Masters Theses

Date of Award

5-2016

Degree Type

Thesis

Degree Name

Master of Arts

Major

Psychology

Major Professor

Daniela Corbetta

Committee Members

Jessica Hay, Greg Reynolds, Itamar Arel

Abstract

This study investigates how visual attention to a scene is modified when the actor has a reaching goal or not. Thirty-six 7-month-olds were recruited, with 18 in a reaching group and 18 in a non-reaching group. Infants in both groups were presented with objects out of their reaching space until they accumulated approximately six seconds of active looking as measured by an eye-tracker. For the infants in the non-reaching group, the trial ended after the six seconds.

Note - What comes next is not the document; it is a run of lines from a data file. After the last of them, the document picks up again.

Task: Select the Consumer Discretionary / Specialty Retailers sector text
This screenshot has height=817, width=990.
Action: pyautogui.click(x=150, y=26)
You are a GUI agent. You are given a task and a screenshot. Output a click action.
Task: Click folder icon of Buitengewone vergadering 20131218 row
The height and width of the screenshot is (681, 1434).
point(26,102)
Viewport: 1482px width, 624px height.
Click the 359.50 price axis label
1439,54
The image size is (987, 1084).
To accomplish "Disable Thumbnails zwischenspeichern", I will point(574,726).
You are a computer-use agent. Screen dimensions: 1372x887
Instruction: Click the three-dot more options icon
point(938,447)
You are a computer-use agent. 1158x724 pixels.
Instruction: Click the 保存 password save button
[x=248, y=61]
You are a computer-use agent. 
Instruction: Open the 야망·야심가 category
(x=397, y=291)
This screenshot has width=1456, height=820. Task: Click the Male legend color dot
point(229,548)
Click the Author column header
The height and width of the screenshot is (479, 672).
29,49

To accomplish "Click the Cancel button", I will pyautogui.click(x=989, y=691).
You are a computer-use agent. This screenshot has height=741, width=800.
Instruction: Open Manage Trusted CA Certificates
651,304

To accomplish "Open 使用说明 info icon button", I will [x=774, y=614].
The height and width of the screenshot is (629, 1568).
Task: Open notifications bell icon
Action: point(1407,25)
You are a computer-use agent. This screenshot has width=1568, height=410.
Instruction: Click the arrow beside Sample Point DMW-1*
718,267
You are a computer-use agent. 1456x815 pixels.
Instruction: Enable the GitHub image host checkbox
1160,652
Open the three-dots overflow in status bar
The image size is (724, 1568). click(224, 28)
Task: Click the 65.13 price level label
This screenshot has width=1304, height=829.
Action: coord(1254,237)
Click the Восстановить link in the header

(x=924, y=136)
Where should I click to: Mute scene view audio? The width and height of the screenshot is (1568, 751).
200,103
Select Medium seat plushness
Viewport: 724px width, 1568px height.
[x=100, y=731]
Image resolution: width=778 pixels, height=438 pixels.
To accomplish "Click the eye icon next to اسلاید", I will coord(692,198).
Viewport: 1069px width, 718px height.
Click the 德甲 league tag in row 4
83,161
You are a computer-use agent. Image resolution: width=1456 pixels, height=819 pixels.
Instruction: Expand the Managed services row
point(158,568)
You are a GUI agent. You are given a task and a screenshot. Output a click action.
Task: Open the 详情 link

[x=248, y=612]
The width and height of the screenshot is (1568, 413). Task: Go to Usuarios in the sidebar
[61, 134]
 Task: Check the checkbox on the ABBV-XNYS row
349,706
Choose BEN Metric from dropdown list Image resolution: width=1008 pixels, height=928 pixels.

For the reaching group, the object was then moved into the infants’ reaching space where they could reach for it. We were interested in the proportion of looking to the object being presented, the experimenter’s hand presenting the object, elsewhere on the scene, and away from the scene. We found that the non-reaching infants spent more time looking away from the scene than the reaching infants (p < .05). The reaching infants looked more at the goal object and less at the experimenter’s hand than the non-reaching infants (ps < .05). In sum, these results suggest that having a reaching goal may drive infants’ visual attention more to a scene and toward the actual goal object, while not having an action goal may drive more attention away from the scene and to other areas of the scene (experimenter’s hand) besides the object, since they are not planning to act on it.